AMY GOODMAN: I wanted to bring Ray Boudreaux into this.

HAROLD TAYLOR: I’m sorry.

AMY GOODMAN: No.

HAROLD TAYLOR: I’m sorry.

AMY GOODMAN: I think it was very powerful testimony that you just offered. And unfortunately, we just have a few minutes. Ray, where were you at this time?

RAY BOUDREAUX: I was in New Orleans with Harold and the rest of the guys. But at some point, we observed that the police were trailing us and watching us. And I told everybody—I was living in Atlanta at the time. And I told everybody I’m leaving the next day. And so, fortunately, I missed the arrests and all of the things that happened in New Orleans. And I didn’t find out about what happened to Harold until later on, of course.

AMY GOODMAN: They didn’t do—this did not—you did not experience any of what happened to Harold?

RAY BOUDREAUX: Oh, no. Not in New Orleans, no.

JUAN GONZALEZ: And then, your—eventually a state court threw out your arrest on these charges because of the torturing?

HAROLD TAYLOR: Right.

RAY BOUDREAUX: Right.

JUAN GONZALEZ: And now, thirty-five years later, you get a new federal indictment on this case.

HAROLD TAYLOR: State indictment.

JUAN GONZALEZ: Oh, a new state indictment on this case. What was your reaction when you learned that thirty-five years later they were coming back on the same accusations?

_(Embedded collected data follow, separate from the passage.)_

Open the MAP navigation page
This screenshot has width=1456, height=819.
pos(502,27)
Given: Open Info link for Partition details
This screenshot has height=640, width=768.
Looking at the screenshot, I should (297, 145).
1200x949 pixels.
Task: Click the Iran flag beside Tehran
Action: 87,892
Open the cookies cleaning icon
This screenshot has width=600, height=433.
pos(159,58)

HAROLD TAYLOR: Well, you know, it was really funny to me, because it was a day of 9/11 that really shook me. I was working at Tyndall Air Force Base. I had the clearance to work on flights, flight line side. And after 9/11, I was sitting up, getting ready to go work. You know, I just live five miles from the Air Force base, so I was sitting up, having a cup of coffee. And I just happened to look up and see the tower, one tower on fire. I said, “Wow! How are they going to get up there and put that out?” You know, I didn’t know an airplane had hit it. And when I was sitting there watching it and listening, I see this other airplane. And it comes into the tower. And I says, “Wow! It’s bad.” I said it’s the old and new now. Anybody who’s ever said anything, been a participant of any progressive group during the COINTELPRO era, they’re coming back at everybody.

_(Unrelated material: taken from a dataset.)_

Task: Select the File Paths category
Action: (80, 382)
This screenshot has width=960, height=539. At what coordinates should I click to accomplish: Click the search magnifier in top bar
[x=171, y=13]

I think John Bowen—he’s deceased now—he called me, and he says, “What do you think?” I said, I think the chickens have come home to roost.” And he says, “Well, you better get ready,” he says, “because they’re going to come knocking on doors.” I don’t think it was a year later that they started asking people questions. And they were asking me questions like, “We just want you to look at pictures of white people and identify these white people. We’re not interested in you.” And then, all of a sudden, they throw this Ingleside thing on me. “What do you know about Ingleside? Look at these other pictures.” First, they had a photo with just all white people on it. Then after I had said, “Well, I don’t know none of these people,” they flipped the page, and it’s all black people. He says, “Do you know any of these people?” I says, “Well, yeah. That’s Ray Boudreaux. You know, I know him. That’s John Bowman. And this is me right here.” You know, and that’s where that went.

AMY GOODMAN: We’re going to have to leave it there. Tonight, you’re here in New York from Panama City—you’re here from Los Angeles, you from Boston, Soffiyah—at the Martin Luther King Labor Center on 43rd Street between Eighth and Ninth in New York City. You’ll be there at 7:00 for an evening where you’ll be talking. And the court date is December—

SOFFIYAH ELIJAH: Third.

AMY GOODMAN: Third. And we will follow that story in San Francisco. I want to thank you to you all for being with us.